A very useful feature of Scrapy: you can simulate automatic authentication! More generally, you may fill out forms and submit them like any normal web users would!

This can be done by using `scrapy.FormRequest.from_response()` to send a post request with some your login/password to the website.

This method will look for a `<form>` tag in the response object (the html code of the url you requested) and will populate the different fields with data of your choice. The data should be given to the `formdata` argument in the form of a dictionnary `{key:value}` where the `key` is the id attribute of the form field and `value` is what you wish to write there. Automatically this method will look for any clickable or submit button in the form and click.

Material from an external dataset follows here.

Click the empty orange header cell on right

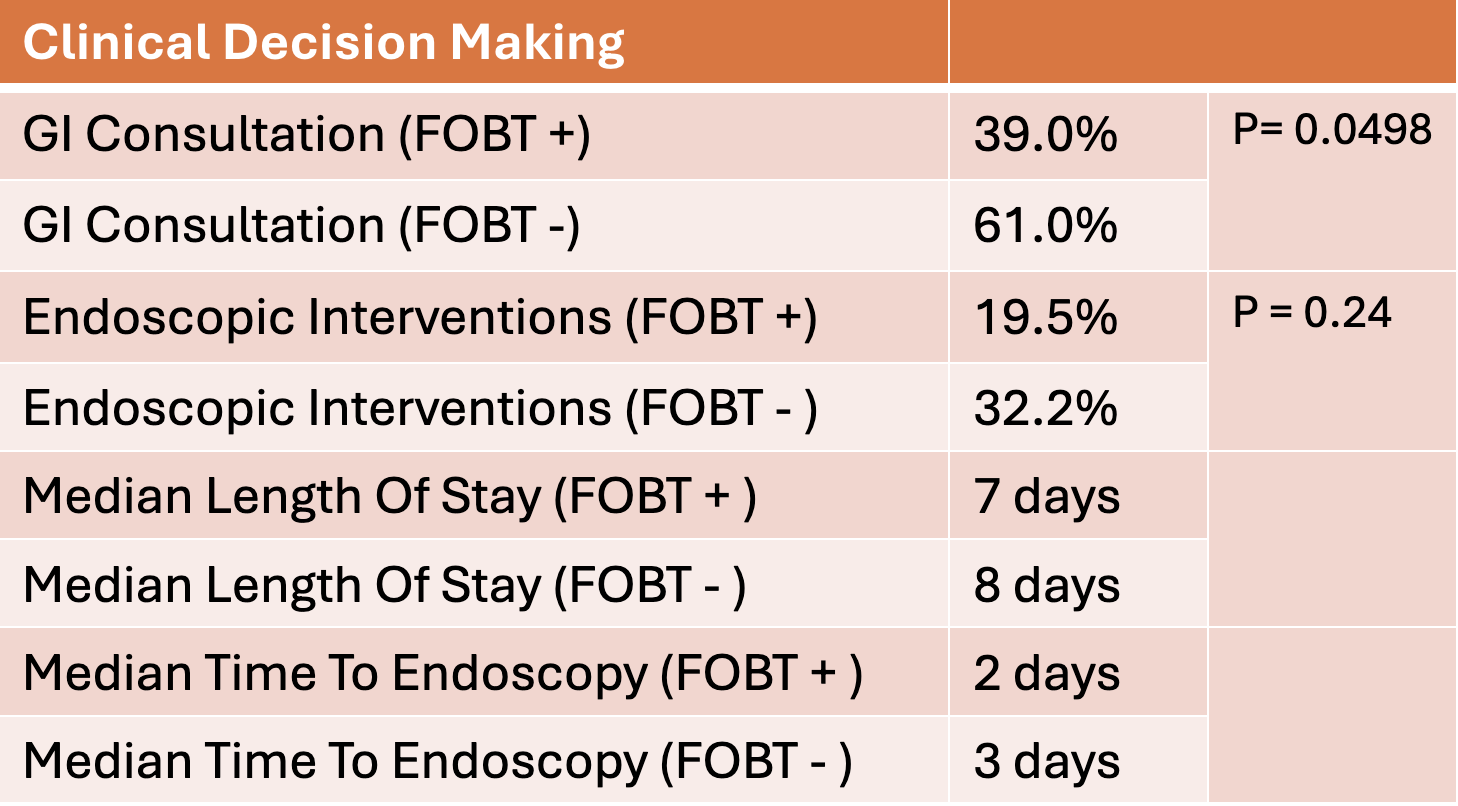pyautogui.click(x=1204, y=41)
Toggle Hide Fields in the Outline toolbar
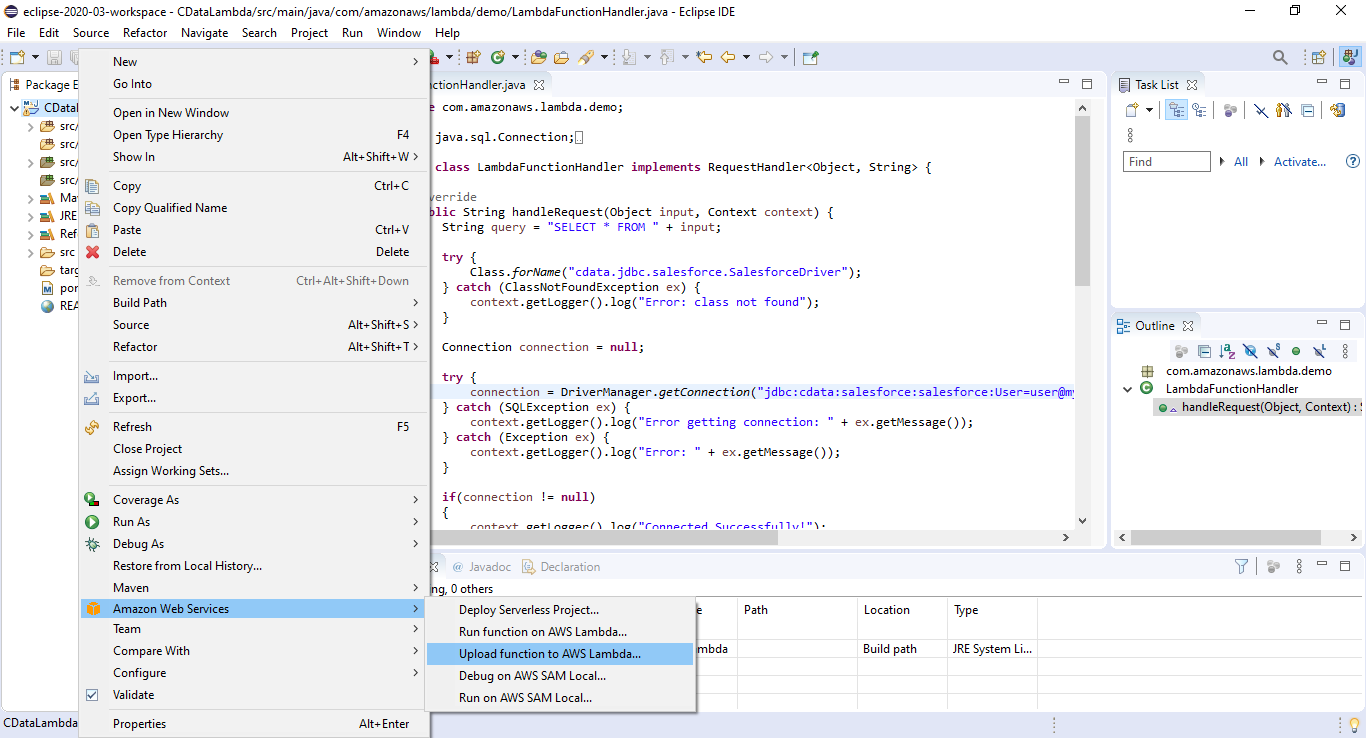The height and width of the screenshot is (738, 1366). 1250,351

You can take a look at the [documentation](https://docs.scrapy.org/en/latest/topics/request-response.html#formrequest-objects) to get a better understanding.

You may see this in [this script](src/scrapy4.py).

In [None]:
!python src/scrapy4.py

The result of this query is available in [this file](src/4_quotesauthentication.json).

## Run spiders with multiple starting urls 🕸️ 🕷️

It is possible to run a spider using several starting urls. Take a look at the [code example](src/scrapy5.py).

In [None]:
!python src/scrapy5.py

You may take a look at the [result file](src/5_quotesmultiplespiders.json).

## Avoid being banned

Several websites are trying to protect themselves from scrapers because they do not want their data (which has a lot to do with their added value in most cases) to be captured by other people. This part of the lecture will focus on using scrapy's capabilities that make it harder to detect and therefore harder to be stopped by reluctant websites.

### Scrapy projects

Most of the techniques that can make your scraping processes harder to detect have nothing to do with the actual scraping code, that entirely depends on the webpage you are trying to scrape and its source code, it has everything to do with the configuration of everything that surrounds your spider.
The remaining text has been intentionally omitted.